Wenn du also nicht bereits jetzt mit der Planung von Barrierefreiheit beginnst, wirst du ab 2025 ziemlich schnell mit Problemen konfrontiert werden.
Darum legen wir dir ans Herz, aber jetzt Barrierefreiheit als integralen Bestandteil der Website-Entwicklung zu betrachten. Dadurch stellst du sicher, dass dein Onlineshop für alle Besucher zugänglich ist und du rechtzeitig die Anforderungen des Gesetzes erfüllst.
Ausnahme der digitalen Barrierefreiheit
Die Ausnahmeregelung des Gesetzes besagt, dass Kleinstunternehmen, die Dienstleistungen anbieten, nicht dazu verpflichtet sind, ihren Online-Auftritt barrierefrei zu gestalten.
Du fällst unter diese Ausnahme, wenn du ein Unternehmen bist, dass …
Weniger als 10 Personen beschäftigt und höchstens einen Jahresumsatz von 2 Millionen € macht oder die Jahresbilanzsumme höchstens 2 Millionen € ist.
Paragraf 2, Nummer 17
Wenn dein Unternehmen jedoch 10 oder mehr Mitarbeiter hat oder den Jahresumsatz bzw. die Jahresbilanzsumme überschreitet, musst du dein digitales Angebot barrierefrei machen.
Beachte jedoch, dass diese Ausnahmeregelung nur für Dienstleistungsunternehmen gilt. Wenn du Produkte online verkaufst, unabhängig von der Anzahl und des Umsatzes, musst du dein Angebot barrierefrei gestalten.

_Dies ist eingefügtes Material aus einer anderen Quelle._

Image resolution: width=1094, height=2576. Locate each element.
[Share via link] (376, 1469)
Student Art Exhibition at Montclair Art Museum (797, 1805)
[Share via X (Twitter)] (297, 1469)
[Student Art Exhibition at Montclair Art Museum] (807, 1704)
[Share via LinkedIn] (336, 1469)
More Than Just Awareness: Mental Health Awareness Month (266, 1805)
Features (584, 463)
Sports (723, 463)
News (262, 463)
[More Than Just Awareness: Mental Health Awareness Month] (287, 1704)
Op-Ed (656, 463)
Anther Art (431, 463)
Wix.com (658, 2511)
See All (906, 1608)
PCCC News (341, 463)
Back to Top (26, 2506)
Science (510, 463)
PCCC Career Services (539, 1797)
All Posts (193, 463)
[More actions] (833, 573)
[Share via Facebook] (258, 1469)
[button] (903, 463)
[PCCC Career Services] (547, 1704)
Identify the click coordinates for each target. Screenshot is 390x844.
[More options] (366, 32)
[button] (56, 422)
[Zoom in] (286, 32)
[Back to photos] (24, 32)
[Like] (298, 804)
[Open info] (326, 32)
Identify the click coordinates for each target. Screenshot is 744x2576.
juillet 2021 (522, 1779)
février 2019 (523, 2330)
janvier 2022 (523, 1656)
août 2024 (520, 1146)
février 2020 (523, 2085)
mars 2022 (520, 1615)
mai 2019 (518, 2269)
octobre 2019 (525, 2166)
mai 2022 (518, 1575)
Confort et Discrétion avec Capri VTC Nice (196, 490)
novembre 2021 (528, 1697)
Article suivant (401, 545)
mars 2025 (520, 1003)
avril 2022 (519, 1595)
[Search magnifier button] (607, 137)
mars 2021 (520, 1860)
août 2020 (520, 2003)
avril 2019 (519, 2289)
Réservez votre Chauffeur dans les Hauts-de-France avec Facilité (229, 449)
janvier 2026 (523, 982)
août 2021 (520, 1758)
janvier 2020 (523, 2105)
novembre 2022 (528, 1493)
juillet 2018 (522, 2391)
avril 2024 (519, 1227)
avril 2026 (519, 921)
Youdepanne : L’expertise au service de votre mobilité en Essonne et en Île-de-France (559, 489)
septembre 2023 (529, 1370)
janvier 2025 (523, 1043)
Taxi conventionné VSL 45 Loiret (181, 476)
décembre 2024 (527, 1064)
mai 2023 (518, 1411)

Weitere Ausnahme: Zu große Belastungen durch das Gesetz
Wenn du der Meinung bist, dass die Umsetzung der Barrierefreiheitsanforderungen für dein Unternehmen eine unverhältnismäßige Belastung darstellt, kannst du eine Ausnahme beantragen.
Hierfür musst du dich an die zuständige Marktüberwachungsbehörde wenden und den Antrag auf Ausnahme stellen. Es ist allerdings wichtig zu beachten, dass eine Ausnahme nur in seltenen Fällen gewährt wird und eine hohe Hürde darstellt.
Die zuständige Behörde wird deinen Antrag sorgfältig prüfen, um sicherzustellen, dass die Barrierefreiheit nicht aus bloßer Bequemlichkeit vernachlässigt wird.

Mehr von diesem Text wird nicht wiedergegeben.